Lives In Transition offers education and comfort

By Sue Cody


Lives In Transition 1Clatsop Community College (CCC) offers tools for transformation through its Lives In Transition classes. And, it is free. The classes are a training ground, mixing practical and interpersonal skills, said instructor Shelly Alford. “We try to instill practices and skills that will lead to college or careers,” she said.


Students range in age from 16 to 70, working on such things as career choices, GEDs, college preparation, relationship skills and more.


There are two classes: Coping with Stress and Depression that meets from 9 to 11 a.m., Tuesdays and Thursdays; and Life Transitions, 11:30 a.m. to 1:20 p.m., Tuesdays and Thursdays, at the Astoria campus. Students have the choice of taking the courses over two semesters or back-to-back in the same semester.


The course is worth six college credits and offers help with childcare and transportation. Classes have been offered in Astoria and Seaside, but registration has been so low in Seaside, classes were canceled. If enough students register, classes will resume.


“In some ways, the classes resemble a psychology class by working on communication, relationships, leadership, how to cope with stress and active listening,” Alford said.


Students practice public speaking, journaling and job interviews. “We create a safe environment, where people are comfortable sharing. Over time, the students become more open and honest, and they can share opinions without being judged,” Alford said.


“I’ve learned a lot about myself since I started teaching this class,” she said.

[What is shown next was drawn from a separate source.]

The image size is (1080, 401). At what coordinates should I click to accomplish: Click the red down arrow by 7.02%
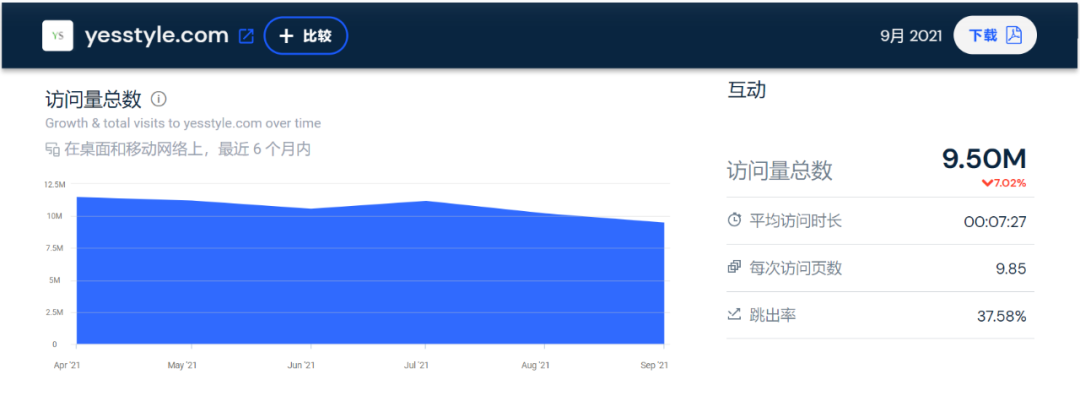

Some students are dealing with homelessness, family deaths, work displacement or other transitions. “Here they can look at themselves and open up. It’s OK to cry and be vulnerable. People learn assertiveness and boundary setting,” Alford said. 


Student stories


Scott Rogers, a veteran going back to school, said it was hard being a civilian. He graduated from Astoria High School in 2003 and served to tours in Afghanistan. He said he was shot three times and blown up six. He suffers from lower back pain, Post-Traumatic Stress Syndrome (PTSD) and Traumatic Brain Injury (TBI). He returned to Astoria with his wife and daughter.

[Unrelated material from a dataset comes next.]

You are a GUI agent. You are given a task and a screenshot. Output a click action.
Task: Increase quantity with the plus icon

“I thought this class might be too touchy-feely,” he said. “Instead, they are telling you what you already have.” He is grateful his veteran status pays for his education.


Vickie Dusick signed up for Lives In Transition after three family members died within three months of each other. Two more close friends recently died. “I needed to go back to school to get out of that realm,” she said. “This class is a great stepping stone to college,” she said.


Dusick works as a teacher’s aide and especially likes working with autistic children. “They open up to me,” she said. “I love watching how their brains work. They are so creative. They can describe the clouds in a way that I’ve never heard before.” She plans to further her education and earn teaching credentials.


Working toward a writing or art degree, Michael Gregg said he has found his way back to college and is enjoying the class. “I love this class,” he said. He writes poetry and has kept a journal on and off since the 1960s, and got more serious about it in the ’80s. He would like to continue at CCC to pursue creative writing classes. “This class is awesome,” he said.


Moving on


Lives In Transition Director Margaret Frimoth offers counseling, advising and financial advice. The college offers wraparound services, such as computer labs and cooking facilities.


Graduation is held at the end of the courses and many students continue at CCC or another college to acquire an associate’s or advanced degree.


Winter term begins Jan. 4.


A fundraising fashion show for The Harbor will be held in January or February, featuring 15 designers who will use clothing from The Harbor’s Deja Vu Thrift Shop.




The education program was created by the federal government for people with no college or work experience. The program is no longer supported with federal funds.


The CCC Lives In Transition is partially funded by United Way. There are classes at 11 Oregon community colleges, four are in Spanish.


Alford taught elementary and special education classes at Jewell and Warrenton for eight years. She earned a master’s degree in Leadership in Education.


After working at the Victory Over Childhood Abuse (VOCA) camp, Frimoth asked her to teach the Lives In Transition classes.


Now she enjoys working with adults. “I fell in love with it,” Alford said.